Basic giro (turn) theory: In Argentine tango, a giro can begin on any step (forward, side/open, back) and the exit from a giro can occur on any step. The typical giro in tango consists of leader rotating on a point, and the follower describing a circle (or an arc of a circle) around that point; after that, the couple usually continue traveling line-of-dance around the floor.
The follower is responsible for maintaining the correct order of steps in the giro. This pattern of "forward cross, open step, back cross, open step, etc." is called the grapevine, or molinete. Once the turn has begun, the follower grapevines around the leader until asked to do something else. The hips rotate to make a smooth turn, with the most rotation to prepare for the back cross step. Each step should be uniform in size (unless directed otherwise by the leader), with the feet passing under the axis on the way to the next step.
A note on collecting the feet: The follower's feet collect ON THE WAY to that next step, rather than interrupting the flow of the circle to clutch the ankles together tightly :-) If the follower's body is sufficiently balanced and elastic, there will be plenty of room for the feet to pass through the body's axis line. This looks much more elegant than other alternatives. If you are just starting to practice turns, focus on being on balance and making the turn flow. When that becomes easier, then focus on collecting.
The leader is responsible for clearly marking the beginning of a turn, continuing the motion of the turn, and then clearly indicating the end of the turn. To do this, the leader's body twists into a spiral, with the chest slightly ahead (in terms of rotation) of the hips--there will be changes to this as we learn other forms of turns, but this is the rule right now. The leader does not lead "forward cross, open step, back cross, open step, etc," but rather keeps a steady spiral so that the follower can dance a smooth turn.
"What do I do with my feet?" asked several leaders on Tuesday night. For right now, don't mess around with crossing your feet behind you or spinning around on one foot: these may be fancy, but they are harder to do well than they look.
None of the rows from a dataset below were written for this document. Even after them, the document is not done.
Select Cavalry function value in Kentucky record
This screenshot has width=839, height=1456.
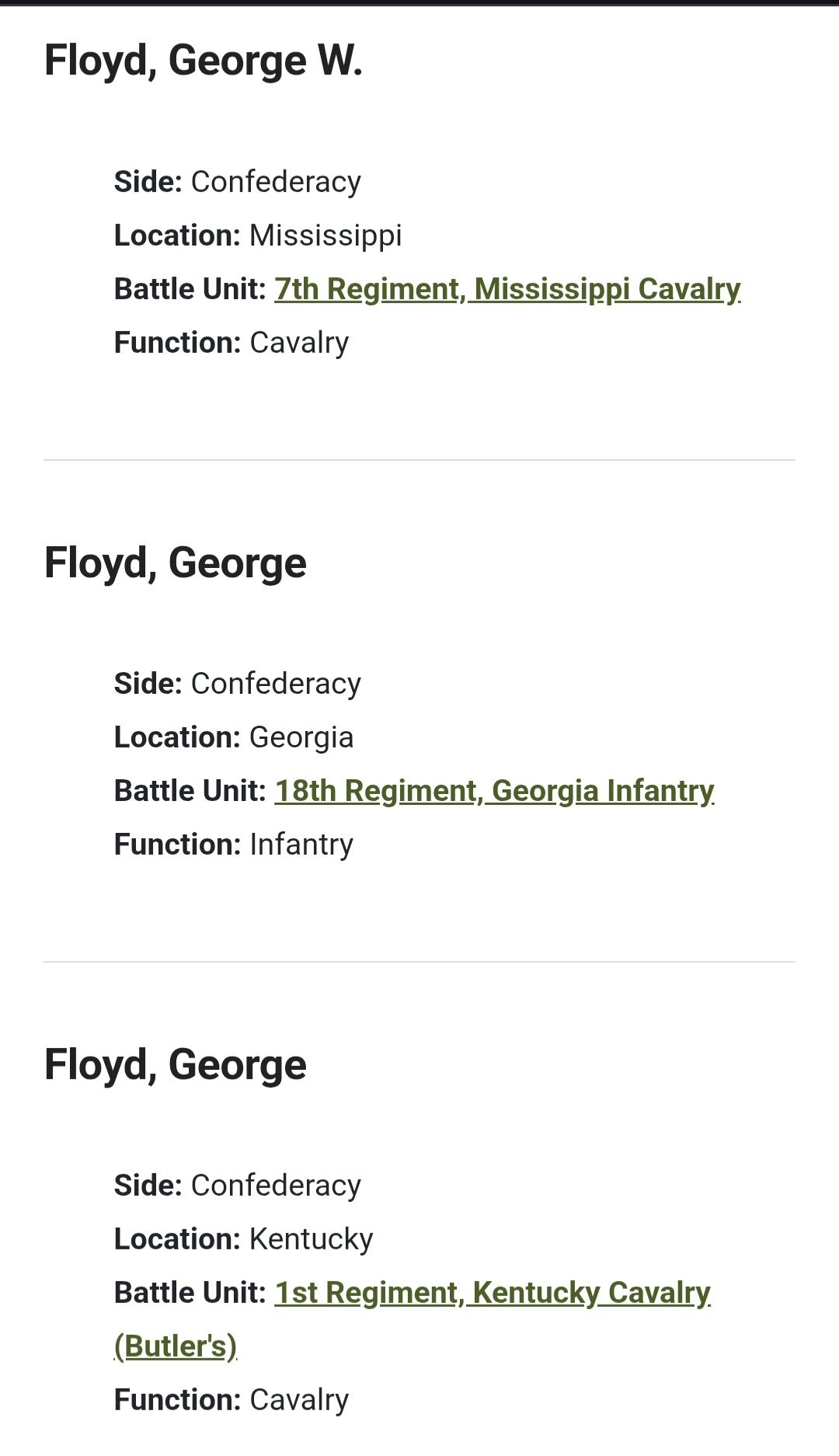point(299,1400)
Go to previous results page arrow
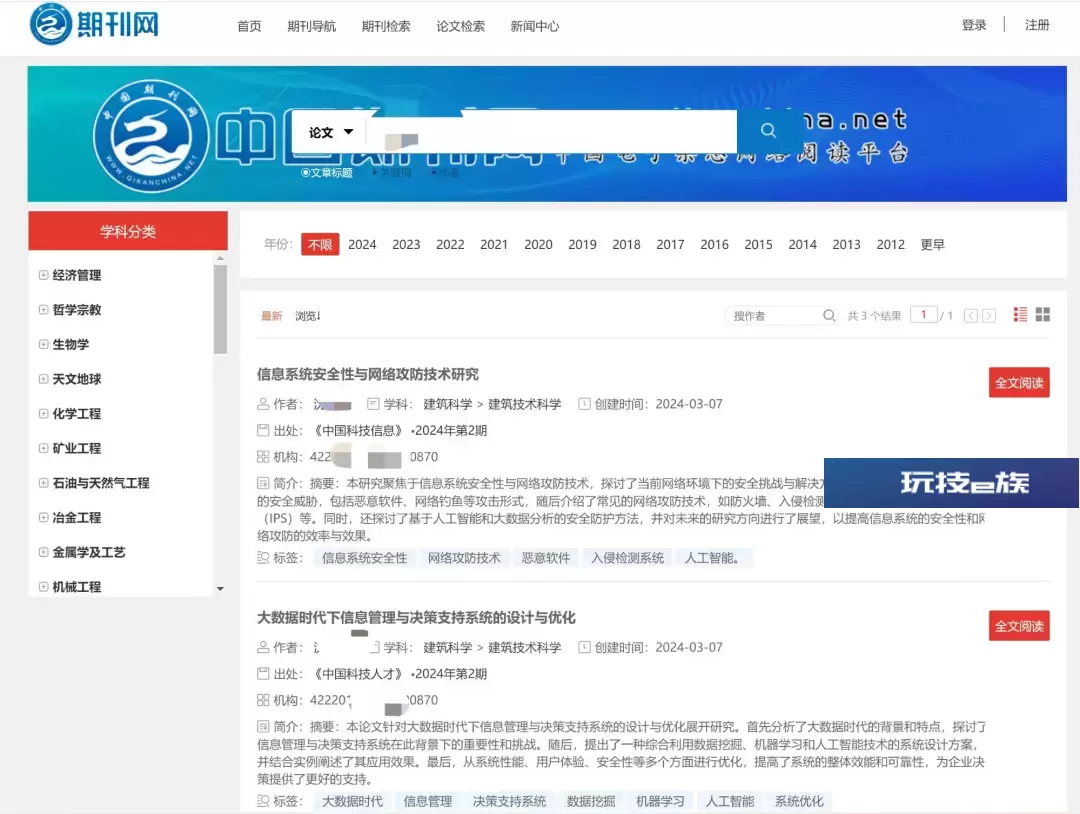The height and width of the screenshot is (814, 1080). (970, 316)
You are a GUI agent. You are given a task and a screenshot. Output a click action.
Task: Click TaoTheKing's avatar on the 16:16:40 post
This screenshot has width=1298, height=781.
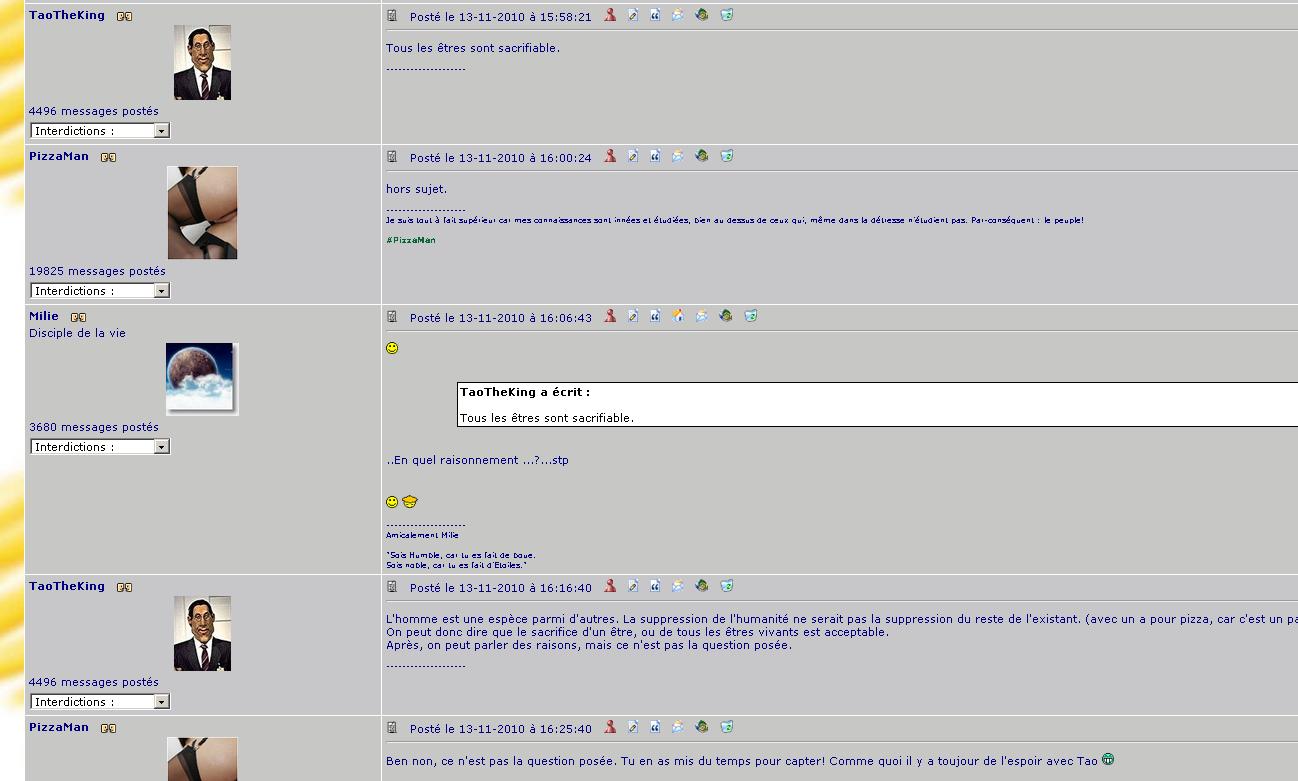[202, 633]
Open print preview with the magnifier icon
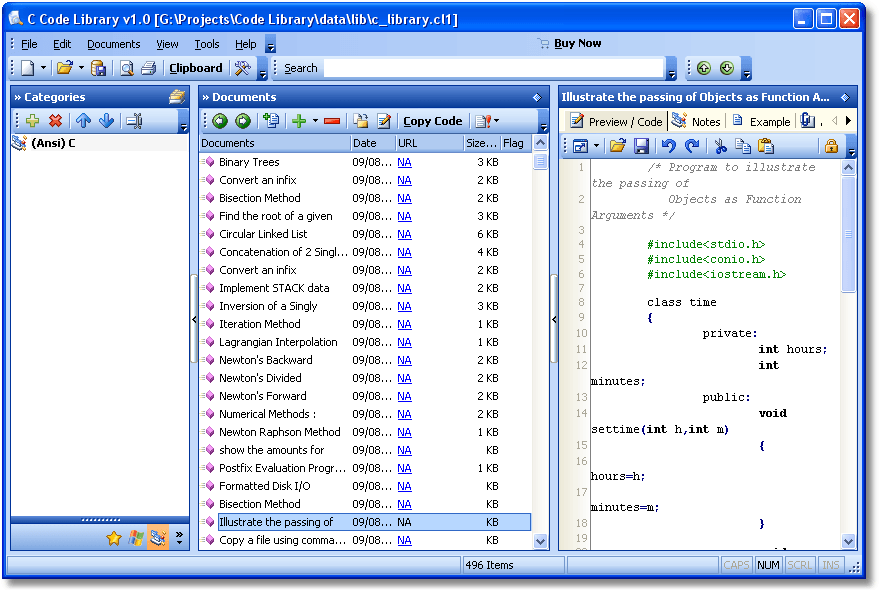Image resolution: width=880 pixels, height=593 pixels. coord(128,67)
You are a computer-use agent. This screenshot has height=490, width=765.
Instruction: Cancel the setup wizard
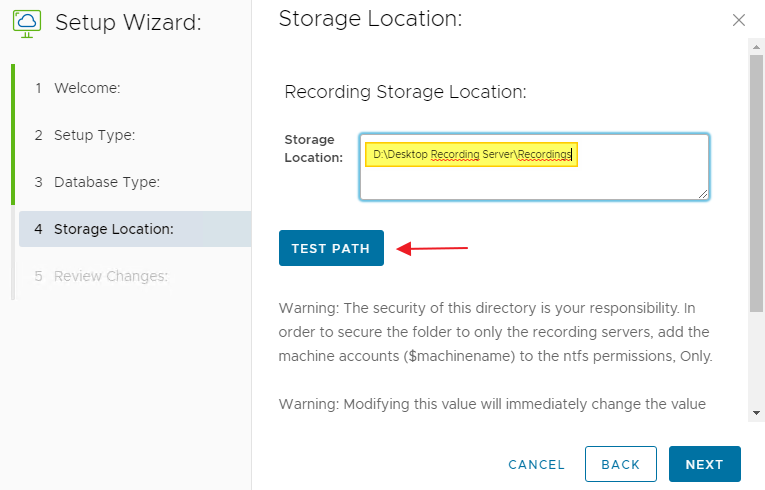536,465
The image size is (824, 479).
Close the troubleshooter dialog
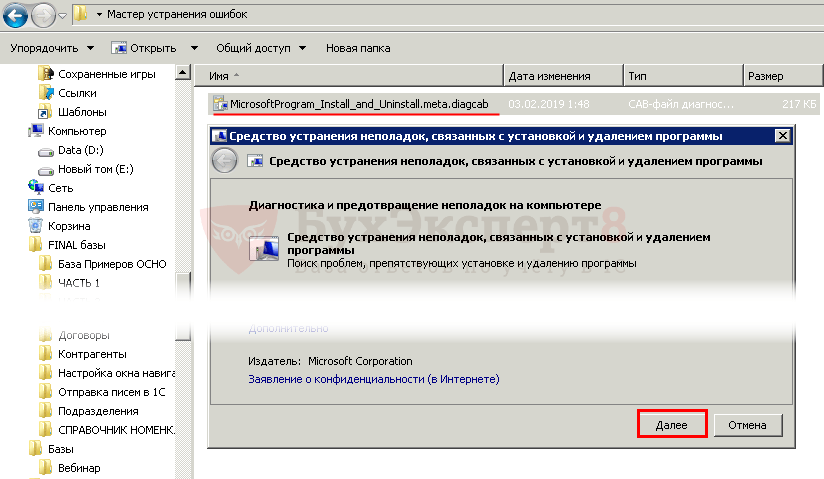[781, 136]
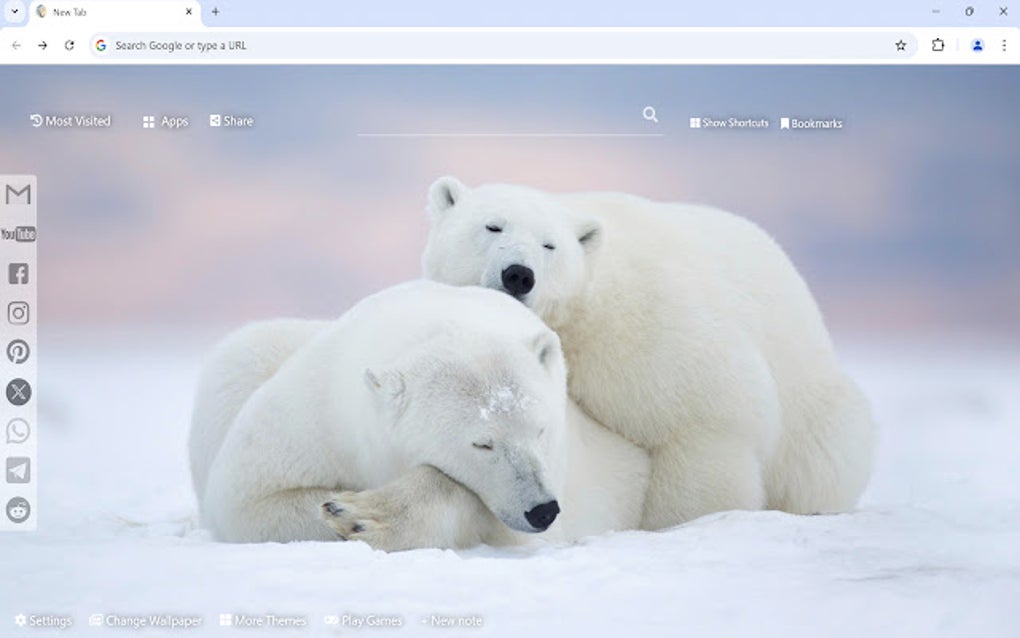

For solid social dancing, keep both feet under you for balance and for creating a clear center of the turn for your follower. Step in place as you turn until you are facing the direction you want to do, decide what foot you want to use to exit the turn, and go!
Turn timing: Traditionally, the default timing for a turn is a SSQQ pattern. The follower's front cross is a slow step (S), as is the open step after that (S). The back cross and the open step after that, are both quick counts (QQ). Therefore, the timing on the turn is contingent upon the step that begins the turn.
HOWEVER, there are exceptions. The leader can choose to turn with all quick steps (QQQQ), which can be difficult for most followers to complete gracefully. Another choice is to slow the turn down to make it all slow steps (SSSS). In general, a turn has SSQQ timing, but each turn must be led in terms of tempo: there is no autopilot in tango!
Specific turns: So far, we have done the following giros (turns):
- starting the turn after a side step: For this turn, the follower will begin with a cross step. As the leaders gain leading skills, a front or back cross can be requested. For now, just note which step the follower did and work with it. Followers: many people suggest beginning this kind of turn with a back cross, but I have never heard anyone give a rule about this. When I lead this, I often lead it for a front cross, which is easier on the follower's body.
- starting the turn from a rock step: This turn is very useful on the dance floor, as it takes only one step of preparation and then turns in place. The leader travels forward until the turn is about to begin (whether due to traffic or leader choice). The leader then takes one step reverse line-of-dance (backward) and directs the follower's free leg to cross over to begin the turn. Thus, this turn always starts "front cross, open step, back cross, etc.). The leader pivots the follower to lead that first front cross as the follower arrives on-axis, stepping towards the leader.
- It is also possible to do a rock step, and then turn to the same side as the leading foot to turn, but that is technically a turn starting on a side step, albeit a rotating one! We'll do that next week in class.
- We will focus on specific exits from turns in the weeks to come.
These turns can be incorporated into what you already know: walks, "Porteño" walks, corridas, etc. Don't forget pauses and adornos, too! These are what make the dance dynamic.
There will be many other forms of turns in tango as you continue with the dance. Think of tango as mathematics. In high school, you learn math one way, and then you arrive at college, and they say, "OK, this is the real complexity of that mathematical issue" and go on to give you five million more exceptions, details, etc., than you had before. What we are doing right now is the high school math version of tango. It is not wrong or dumbed-down; I am simply giving you several "constants" in your dance equation that will later be replaced by variables.